Myocardial tissue was formalin fixed and paraffin embedded for morphometry and immunohistochemistry or frozen in Tissue Tek OCT compound (ProSciTech, Kirvan, QLD, Australia) for lipids histochemistry. Cross sections 6-µm thick were deparaffined and stained with hematoxylin-eosin (general morphology) or with picrosirius red (collagen content). All measurements were carried out as previously described (20). For cardiac neutral lipid content, frozen sections were stained with the Oil Red O method (22). Deparaffined slides underwent immunohistochemistry with the following antibodies: anti–tumor necrosis factor-α (TNF-α) (Endogen, Woburn, MA), anti–endothelial nitric oxide synthase (eNOS), or anti-CD68 (NeoMarkers, Freemont CA), all diluted 1:100. The visualization was performed by avidin-biotin complex kit and diaminobenzidine (Pierce Biotechnology, Rockford, IL). Morphometric analysis was performed using a Nikon Eclipse 1000 microscope with Nikon NIS-Elements Basic Research software. Two observers blinded to the experimental protocols carried out all measurements independently. The DNA fragmentation test was performed using the Annexin-V-Fluos Staining Kit and activated Caspase III antibody (Roche Diagnostics, Mannheim, Germany) with DAPI nuclear contrast, as validated by Cittadini et al. (20) and Bogazzi et al. (23).

Western blotting.

LV samples were prepared according to Axelsen et al. (24). Protein concentrations were determined by the BCA Protein Assay Kit (Pierce Biotechnology) using BSA as a standard.

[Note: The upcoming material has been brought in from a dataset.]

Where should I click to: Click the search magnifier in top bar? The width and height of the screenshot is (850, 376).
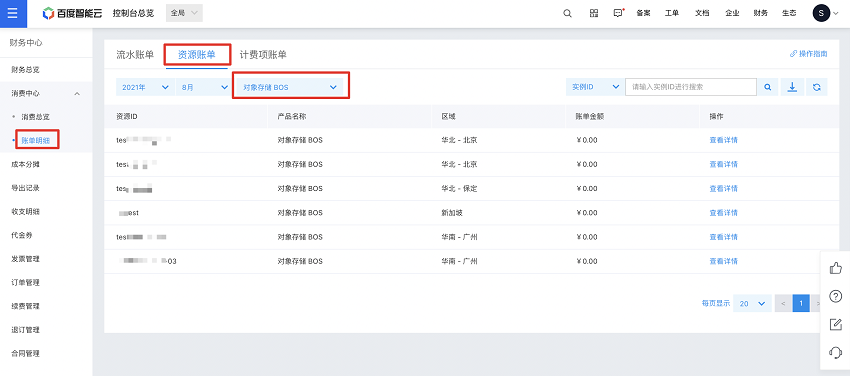(568, 14)
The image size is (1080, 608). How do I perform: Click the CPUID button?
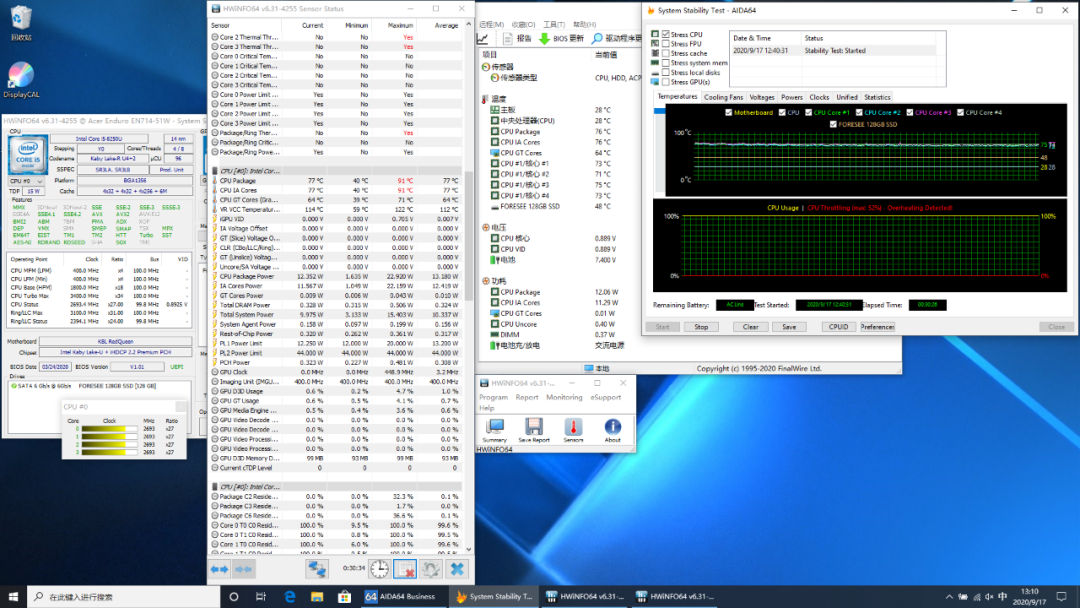click(x=838, y=326)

For Western blot, 15 μg protein was separated on 4–20% Novex Tris-Glycine gels (Invitrogen) and electrophoretically transferred to polyvinylidene difluoride membranes in a tank buffer system with Novex Tris-Glycine Transfer Buffer (Invitrogen). Membranes were blocked in 5% BSA in 0.05% Tween 20 in 0.5 mol/L Tris-buffered saline, pH 7.5, and incubated for 60 and 30 min with primary and horseradish peroxidase–labeled secondary antibodies, respectively. Antigen-antibody complexes were visualized by a chemiluminescence kit (ECL Advance Western Blotting Detection Kit; Amersham Biosciences, Cologno Monzese, Italy), which subsequently were detected with Hyperfilm ECL (Amersham Biosciences). The detected immunoreactivities were scanned and analyzed as integrated optical density using Scion ImagePC (Scion Corporation, Frederick, MD). The densitometry of a protein sample was always compared with that of samples within the same gel. Four different primary antibodies were used: a polyclonal rabbit antibody against the AMPK-α1 and -α2 isoforms (Cell Signaling, Danvers, MA), a rabbit antibody against phosphorylated T172 of the AMPK α-subunit (Cell Signaling), an anti–vascular endothelial growth factor (VEGF) rabbit polyclonal antibody (1:500; Santa Cruz Biotechnology, San Francisco, CA), and a monoclonal mouse antibody against glyceraldehyde-3-phosphate dehydrogenase (GAPDH) (Chemicon-Millipore, Billerica, MA). Each amount of each protein (densitometric values) was standardized against the corresponding GAPDH. Equal protein loading of VEGF was confirmed by reprobing the membranes with a mouse monoclonal antibody to α-tubulin (1:1,000; Calbiochem, Rome, Italy). The effects of VEGF overexpression on phosphorylation of VEGF receptor 2 (VEGFR-2) was explored by means of immunoprecipitation–Western blot analysis.

TaqMan gene expression.

Total RNA was extracted from heart tissue using the Tri Reagent solution (Ambion, Austin, TX). cDNA was prepared from 250 ng total RNA, using conditions recommended by the supplier (High-Capacity cDNA Reverse Transcription Kit; Applied Biosystems, Austin, TX). Quantitative real-time PCR analysis was performed using an ABI Prism 7900 Sequence Detection System (Applied Biosystems). Predesigned, gene-specific primers and probes were used to detect each gene (Applied Biosystems). The following rat TaqMan Gene Expression Assays were used: GAPDH (assay Rn99999916_s1), sarco/endoplasmic reticulum Ca2+-ATPase 2a (SERCA2a) (Atp2a2, assay Rn00568762_m1), Na-Ca exchanger 1 (Slc8a2, assay Rn00570527_m1), eNOS3 (Nos3, assay Rn02132634_s1), α-major histocompatibility complex (Myh6, assay Rn00568304_m1), phospholamban (PLB) (Pln, assay Rn01434045), and atrial natriuretic peptide (Nppa, assay Rn00561661). For all primers, more details are available at http://www.appliedbiosystems.com. The amount of each transcript was normalized to the amount of GAPDH expressed in the same sample. All samples were analyzed in duplicates. The relative comparative cycle threshold method was used to analyze the real-time quantitative PCR data (User Bulletin 2; Applied Biosystems).

Statistics.

Data are reported as mean ± SD. Comparison between M-SHHF or R-SHHF rats and control SHHF rats was performed by the unpaired t test with Bonferroni correction. P < 0.05 was considered significant.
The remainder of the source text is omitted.